Advocates of the Sino-Bodic hypothesis point to two main pieces of evidence establishing a special relationship between Sinitic and Bodic, and thus placing Chinese within the Tibeto-Burman family. First, there are a number of parallels between the morphology of Old Chinese and the modern Bodic languages. Second, there is an impressive body of lexical cognates between the Chinese and Bodic languages.
Opponents of the Sino-Bodic hypothesis present two rebuttals. First, they note that the existence of shared lexical material only serves to establish an absolute relationship between two linguistic groups, not their relative relationship to one another. While it is true that some of the cognate sets presented by supporters of the Sino-Bodic hypothesis are confined to Chinese and Bodic, many others are found in Tibeto-Burman languages generally and thus do not serve as evidence for a special relationship between Chinese and Bodic.
Second is the reconstruction of Proto-Tibeto-Burman produced by Benedict and refined by later scholars. This was largely based on data from literary Tibetan, literary Burmese, Mizo (Lushai), and Jingpho (Kachin), although Matisoff (2003) has used data from a very large number of languages. From the reconstructed forms, reflexes in each of these and many other Tibeto-Burman languages may be derived by the application of regular sound laws. If Chinese had an especially close relationship to Bodic, and therefore to literary Tibetan, any reconstruction that accounted properly for both Tibetan and languages outside of Bodic (such as Mizo and Jingpho) should be able to account for Chinese as well; however, Chinese forms cannot be derived from these reconstructions through regular sound laws – in other words, Tibeto-Burman has innovations that Sinitic lacks. Thus Sino-Bodic is not supported as a group distinct from Sino-Tibetan in this view.

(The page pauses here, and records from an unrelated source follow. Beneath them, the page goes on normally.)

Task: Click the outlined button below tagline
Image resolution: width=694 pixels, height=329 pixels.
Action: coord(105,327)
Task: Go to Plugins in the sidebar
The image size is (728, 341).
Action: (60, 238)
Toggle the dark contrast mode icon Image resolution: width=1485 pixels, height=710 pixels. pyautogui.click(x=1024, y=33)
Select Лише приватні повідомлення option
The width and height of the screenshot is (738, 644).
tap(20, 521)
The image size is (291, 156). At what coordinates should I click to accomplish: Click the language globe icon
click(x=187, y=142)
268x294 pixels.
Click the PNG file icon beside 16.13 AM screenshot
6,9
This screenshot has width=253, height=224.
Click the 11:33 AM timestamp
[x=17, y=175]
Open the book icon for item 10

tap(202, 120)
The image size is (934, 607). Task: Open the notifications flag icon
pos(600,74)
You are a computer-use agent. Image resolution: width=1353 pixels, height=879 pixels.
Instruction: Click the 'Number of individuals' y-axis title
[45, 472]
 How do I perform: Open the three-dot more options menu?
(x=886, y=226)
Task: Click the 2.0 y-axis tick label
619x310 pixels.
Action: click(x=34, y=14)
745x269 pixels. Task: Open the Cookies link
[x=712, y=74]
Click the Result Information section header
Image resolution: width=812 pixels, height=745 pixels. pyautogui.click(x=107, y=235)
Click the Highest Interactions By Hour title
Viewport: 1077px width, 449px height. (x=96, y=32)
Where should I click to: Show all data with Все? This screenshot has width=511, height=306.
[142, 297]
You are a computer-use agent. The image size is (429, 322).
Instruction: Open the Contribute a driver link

Sino-Tibetan's relationship with other families have been suggested, such as the "Sino-Caucasian" hypothesis by Sergei Starostin, which finds the Yeniseian languages and the Caucasian languages to form a clade with Sino-Tibetan languages. The Sino-Caucasian hypothesis has been expanded by other workers to the "Dené-Caucasian" hypothesis, which also includes Burushaski, Basque, and at least the Na-Dené languages of North America.